25. The method of claim 16 wherein when the candidate display data is a movie, the candidate display data has no conflicts and is added to the rendering collection.
26. A computer readable medium containing program instructions for:
(a) comparing a candidate display area with each rendering display area in a rendering collection and each waiting display area in a waiting queue, using only one variable for the number of dependencies for the candidate display area; and
(b) determining whether at least one dependency exists for the candidate display area based on the comparing step, wherein the candidate display area is placed in the waiting queue when at least one dependency exists.
27. The computer readable medium of claim 26 further comprising:
(c) releasing the current rendering display area.
28. The computer readable medium of claim 27 wherein the determining step (b) further comprises:
(b1) determining whether a first conflict exists between a current rendering display area and the candidate display area;
(b2) incrementing a dependency count for the candidate display area when the first conflict exists;
(b3) determining whether a second conflict exists between a current waiting display area and the candidate display area; and
(b4) incrementing the dependency count for the candidate display area when the second conflict exists; and further wherein the releasing step (c) further comprises:
(c1) determining whether a conflict exists between the current rendering display area and the current waiting display area;
(c2) decrementing a dependency count for the current waiting display area when the conflict does exist; and
(c3) determining whether the current waiting display area has a dependency count of zero, wherein when the dependency count is zero, the current waiting display area is added to the rendering collection.
29. The computer readable medium of claim 28 further comprising:
(b5) repeating the determining and incrementing steps (b1)-(b4) for the candidate display area with each rendering display area in the rendering collection and each waiting display area in the waiting queue; and
(c4) determining whether the current waiting display area is a last waiting display area in the waiting queue, wherein when the current waiting display area is not the last waiting display area, the determining and decrementing steps (c1)-(c3) are repeated with a next waiting display area in the waiting queue.
Description
FIELD OF THE INVENTION

The present invention relates to the field of scheduling outputs of displays on display screens, and more particularly to arbitrating display screens use among multiple rendering processes.

BACKGROUND OF THE INVENTION

With typical computer systems, users often run multiple programs or processes at the same time.
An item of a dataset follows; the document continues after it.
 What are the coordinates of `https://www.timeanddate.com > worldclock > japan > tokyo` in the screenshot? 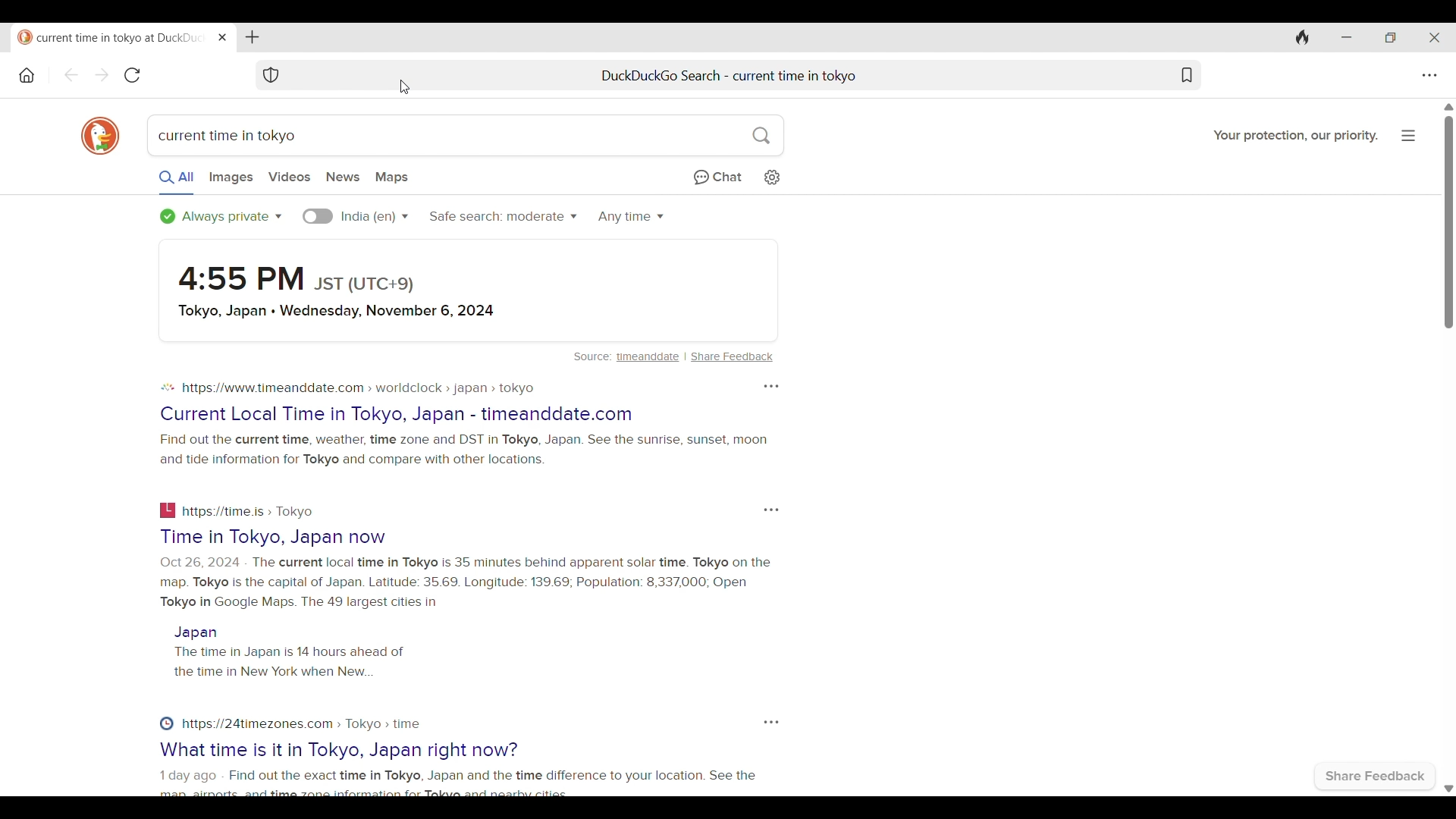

The users can then usually switch from one process to another, such as switching from a graphics drawing program to a word processing program to a spreadsheet program on a routine basis. In a windowing computer environment especially, multiple processes each typically occupy separate, multiple windows, so that switching among programs merely involves switching from one window to another.
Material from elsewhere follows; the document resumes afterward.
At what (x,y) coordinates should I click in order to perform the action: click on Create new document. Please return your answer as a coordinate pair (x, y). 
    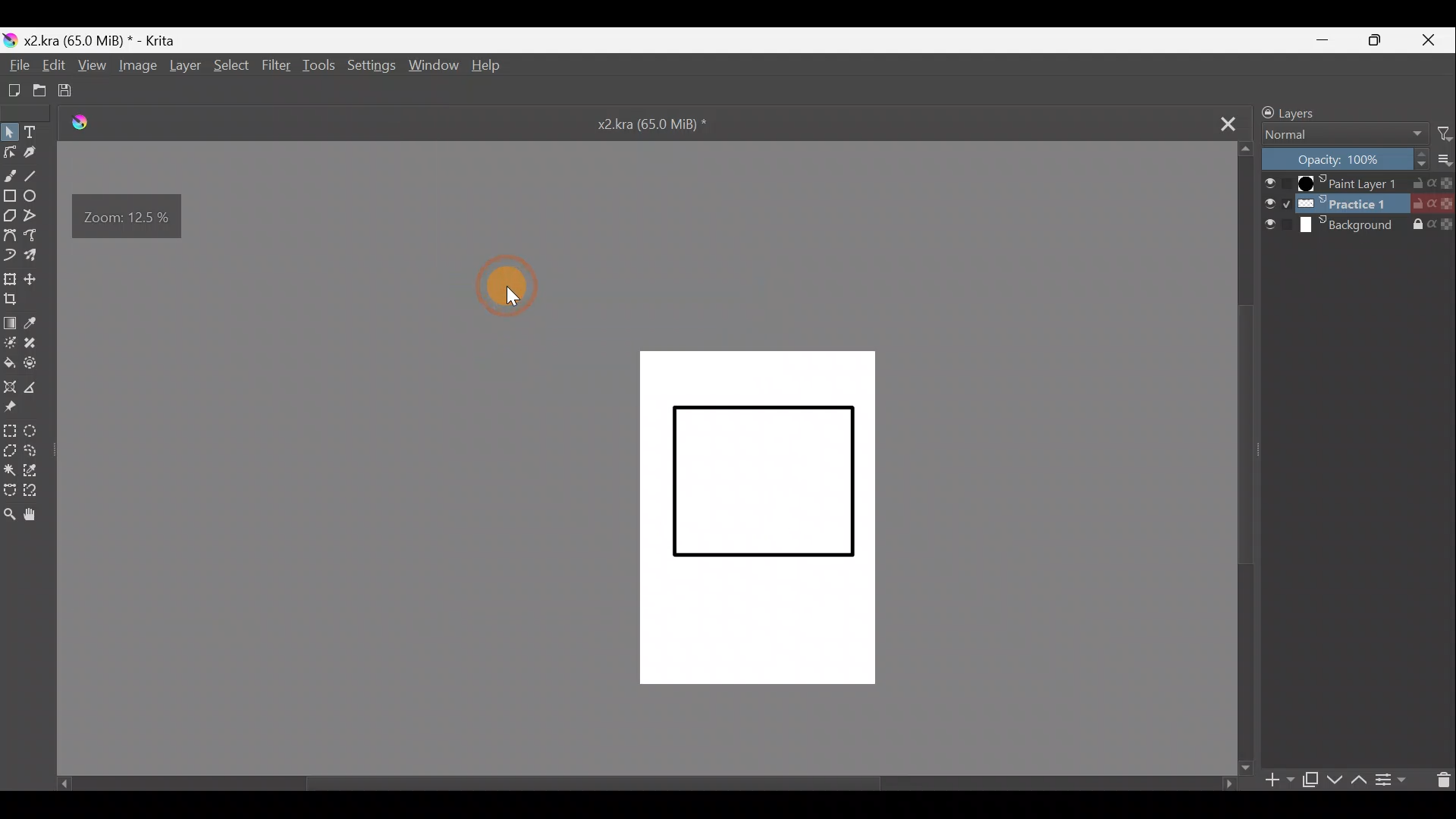
    Looking at the image, I should click on (15, 90).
Control of display screen space by the multiple, simultaneously rendering programs remains a concern in these environments. Oftentimes, control of screen space occurs by sharing or allowing only one program to use the screen at a time. With these systems, a program cannot take control of the display screen until well-defined times when a previous program completes its use of the screen. In some systems, a preemptive approach is used to allow one program to interrupt and halt the use of the display screen by another program. In these preemptive systems, arbitration of the control of the display screen is a significant concern.

A usual approach to arbitrating use of screen space in a preemptive environment is the use of a client-server approach. In a client-server arrangement, one process acts as a "central" process whereby any other process must operate through that central process to output displays to the screen space. Unfortunately, using this client-server approach limits the processes' ability to write directly to the screen, thus limiting their ability to produce better, individual effects. Further, a high amount of overhead is required in this environment to perform the arbitration of screen use through the central process, and accordingly, latency time to output displays by the other processes is higher than desired.

Thus, what is needed is a method and system for efficient arbitration of display screen space that allows greater flexibility for multiple processes to write directly to the screen and that has lower overhead.

SUMMARY OF THE INVENTION

The present invention addresses these needs and provides methods and system aspects for improved arbitration of a display screen in a preemptive computer system environment.

In one aspect of the present invention, a method for arbitrating display output on a display device of a computer system comprises comparing a candidate display area with each rendering display area in a rendering collection and each waiting display area in a waiting queue, and determining whether at least one dependency exists for the candidate display area based on the comparing step, wherein the candidate display area is placed in the waiting queue when at least one dependency exists. The method further includes placing the candidate display area in the rendering collection when the at least one dependency does not exist.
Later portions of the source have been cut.